Today I was at an arcade with my friends. I got a small plastic dinosaur with my tickets. I came back to the prize counter with my friends. The guy working the counter casually slides me another dinosaur with a note attatched that read: So the other one isn't lonely. Easily made my week.

Today, I realized Lifesavers are called Lifesavers because if you choke on them, you can still breathe because of the hole. My life just got safer.

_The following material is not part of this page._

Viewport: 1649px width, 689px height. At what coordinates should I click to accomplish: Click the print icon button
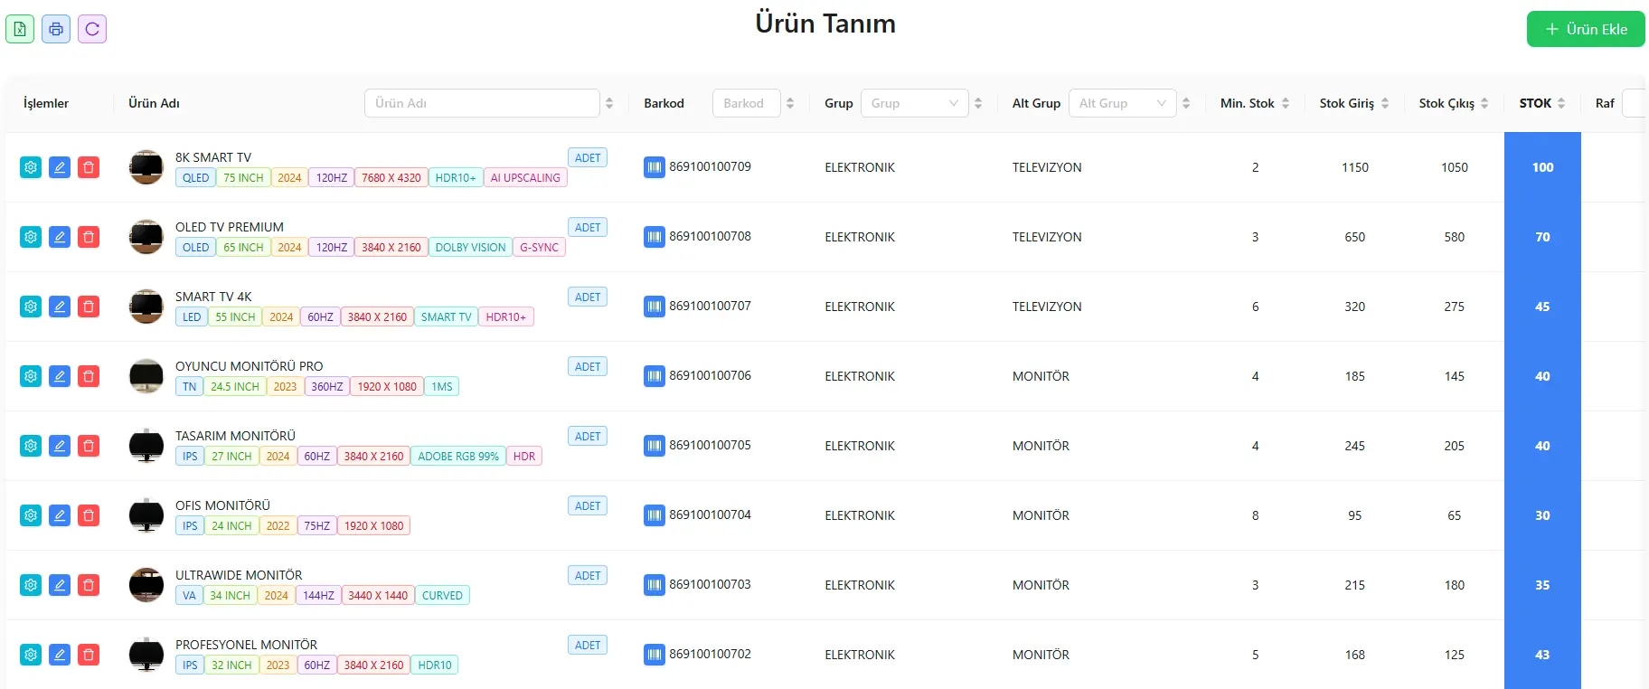[x=56, y=29]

Today, I was about to take a bite out of my McDonald's double cheeseburger when I realized that I had forgotten to ask for no pickles. Annoyed, I went to remove the pickles only to find a happy face drawn with ketchup. Thank you kind DMcDonald's worker for making such an effort knowing that it would go unnoticed. I will always be tempted to look inside my burgers from now on. MLIA

Yesterday, I was reading MLIA from my iPod Touch. Me and my family got in our car and once we drove out of my wifi server's range, a box popped up as we went over a shady bridge. The box asked which server I wanted to join, and just as we went over that bridge, the server 'BATCAVE' came up. I'm on to you, Batman.

And really, that's all folks.

11.15.2009

Secret Sunday

This weeks secret -

The Christmas lights are up at my house, I've also started listening to Christmas music. So sue me.


11.12.2009

Stressin'

It is midterm week and my stress level looks a lot like this...


Sure, I could bore you with the same sad college story of taking one of the hardest classes I've ever taken, that I wake up in the middle night panicking over my pharmacology grade, or that my face looks like I just started puberty. But I refuse to bore you with that.

For shiz and giggles I'm going to let you guys know who I would like to punch in the face right now. Giving a good punch to the face will always make me feel a little less stressed. So here goes nothing.

Top four people who deserve a good beat down

Angelina Jolie


Am I the only one on this planet who sees through her bull crap? I don't understand why people support someone who is a home wrecker and has far too many kids from all over the world. Is she trying to create her own it's a small world after all? I'm not buying it. Really, she deserves a good beat down just for being in all of the Tomb Raider movies.

Miley Cyrus


Babies die, and my ears bleed when she sings. She also isn't the best role model out there, just google image search her and you will understand what I'm talking about. She needs to do us all a favor and leave the entertainment business for good.

Carrie Prejean


She goes around saying how she is a good Christian and loves God BUT she poses nude for pictures, judges people because they are gay, and has several sex tapes. Do I need to say anything else?

and last but not least...

My home wrecker of a co-worker


What I wouldn't give to seriously beat this girl up. Her actions and choices are so disgusting, and somehow I am lucky enough to have to watch this every day at the office. I can't believe she is an adult, but acts like the teenager slut.

Thats all I can really say about that.

I feel better already.

Wish me luck on my midterm tonight. I'll need it.